Every line of the entries below from the one containing "Click the green checkmark next to Comments" to the one containing "You are a computer-use agent. Screen", both ends included, must be written out exactly. No other line belongs in the answer.

DATA TO EXAMINE —
____________________

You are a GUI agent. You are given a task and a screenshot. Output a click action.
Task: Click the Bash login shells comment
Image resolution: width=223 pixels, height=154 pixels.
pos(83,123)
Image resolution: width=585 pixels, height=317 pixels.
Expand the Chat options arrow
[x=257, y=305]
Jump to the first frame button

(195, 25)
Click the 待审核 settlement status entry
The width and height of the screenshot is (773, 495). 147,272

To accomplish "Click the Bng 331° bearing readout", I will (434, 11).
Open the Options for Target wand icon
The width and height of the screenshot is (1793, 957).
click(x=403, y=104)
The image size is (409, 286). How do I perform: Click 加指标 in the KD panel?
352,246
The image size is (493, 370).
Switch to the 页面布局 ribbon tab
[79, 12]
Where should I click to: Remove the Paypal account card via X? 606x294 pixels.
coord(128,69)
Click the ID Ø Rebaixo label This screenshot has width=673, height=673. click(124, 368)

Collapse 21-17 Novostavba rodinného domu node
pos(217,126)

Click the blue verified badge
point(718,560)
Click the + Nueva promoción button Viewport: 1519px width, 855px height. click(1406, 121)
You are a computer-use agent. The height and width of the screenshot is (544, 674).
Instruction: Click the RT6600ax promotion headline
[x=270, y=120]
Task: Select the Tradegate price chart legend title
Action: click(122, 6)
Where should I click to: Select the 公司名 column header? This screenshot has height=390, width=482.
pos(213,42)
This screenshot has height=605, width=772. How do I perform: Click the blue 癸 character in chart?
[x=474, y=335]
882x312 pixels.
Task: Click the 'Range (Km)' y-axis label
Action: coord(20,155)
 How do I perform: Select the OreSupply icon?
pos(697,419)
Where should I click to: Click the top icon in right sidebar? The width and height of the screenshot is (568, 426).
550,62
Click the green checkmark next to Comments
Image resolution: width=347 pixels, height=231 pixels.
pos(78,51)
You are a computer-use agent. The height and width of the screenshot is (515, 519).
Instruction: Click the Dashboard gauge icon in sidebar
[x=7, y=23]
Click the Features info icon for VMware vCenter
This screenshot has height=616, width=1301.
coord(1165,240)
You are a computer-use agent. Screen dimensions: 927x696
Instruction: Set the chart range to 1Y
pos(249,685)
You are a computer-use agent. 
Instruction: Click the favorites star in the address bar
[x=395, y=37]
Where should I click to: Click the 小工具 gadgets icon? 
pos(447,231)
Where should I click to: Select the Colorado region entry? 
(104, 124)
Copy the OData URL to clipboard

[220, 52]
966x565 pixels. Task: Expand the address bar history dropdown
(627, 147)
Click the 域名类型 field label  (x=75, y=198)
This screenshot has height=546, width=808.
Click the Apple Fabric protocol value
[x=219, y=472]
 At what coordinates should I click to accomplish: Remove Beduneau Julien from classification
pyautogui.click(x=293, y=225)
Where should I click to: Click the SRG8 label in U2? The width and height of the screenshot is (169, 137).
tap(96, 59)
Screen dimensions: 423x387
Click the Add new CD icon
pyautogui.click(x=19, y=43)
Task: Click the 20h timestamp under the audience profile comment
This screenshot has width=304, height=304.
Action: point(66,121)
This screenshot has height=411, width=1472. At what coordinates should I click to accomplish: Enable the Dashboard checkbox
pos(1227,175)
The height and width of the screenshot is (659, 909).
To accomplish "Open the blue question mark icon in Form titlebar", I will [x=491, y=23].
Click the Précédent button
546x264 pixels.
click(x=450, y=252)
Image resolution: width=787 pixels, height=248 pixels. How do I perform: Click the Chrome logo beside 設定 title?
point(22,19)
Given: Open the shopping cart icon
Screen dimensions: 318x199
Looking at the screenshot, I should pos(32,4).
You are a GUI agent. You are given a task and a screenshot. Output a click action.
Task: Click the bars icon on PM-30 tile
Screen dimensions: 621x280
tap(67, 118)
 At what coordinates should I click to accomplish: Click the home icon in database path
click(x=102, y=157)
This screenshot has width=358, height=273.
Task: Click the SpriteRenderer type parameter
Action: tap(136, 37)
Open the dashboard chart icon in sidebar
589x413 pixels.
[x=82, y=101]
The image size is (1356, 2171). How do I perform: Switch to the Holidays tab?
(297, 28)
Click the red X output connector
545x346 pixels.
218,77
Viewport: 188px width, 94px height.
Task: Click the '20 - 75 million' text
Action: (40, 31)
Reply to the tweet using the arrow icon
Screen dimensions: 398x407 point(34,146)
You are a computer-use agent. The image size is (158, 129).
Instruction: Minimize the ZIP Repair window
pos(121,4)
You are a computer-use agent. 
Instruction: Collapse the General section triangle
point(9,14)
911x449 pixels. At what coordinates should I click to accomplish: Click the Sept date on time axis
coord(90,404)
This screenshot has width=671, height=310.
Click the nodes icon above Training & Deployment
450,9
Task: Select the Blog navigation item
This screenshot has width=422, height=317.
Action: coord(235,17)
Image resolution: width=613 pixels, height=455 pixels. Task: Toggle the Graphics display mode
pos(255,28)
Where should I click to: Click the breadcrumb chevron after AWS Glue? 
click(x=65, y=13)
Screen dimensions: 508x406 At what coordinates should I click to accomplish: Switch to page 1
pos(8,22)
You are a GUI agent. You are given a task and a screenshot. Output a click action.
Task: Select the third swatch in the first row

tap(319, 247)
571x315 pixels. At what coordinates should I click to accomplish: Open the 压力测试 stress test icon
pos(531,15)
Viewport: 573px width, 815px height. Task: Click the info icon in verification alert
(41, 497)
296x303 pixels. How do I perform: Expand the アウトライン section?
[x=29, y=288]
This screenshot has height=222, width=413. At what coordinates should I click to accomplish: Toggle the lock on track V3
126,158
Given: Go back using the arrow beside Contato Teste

____________________

ANSWER AREA —
Click the green checkmark next to Comments
Image resolution: width=347 pixels, height=231 pixels.
pos(78,51)
You are a computer-use agent. The height and width of the screenshot is (515, 519).
Instruction: Click the Dashboard gauge icon in sidebar
[x=7, y=23]
Click the Features info icon for VMware vCenter
This screenshot has height=616, width=1301.
coord(1165,240)
You are a computer-use agent. Screen dimensions: 927x696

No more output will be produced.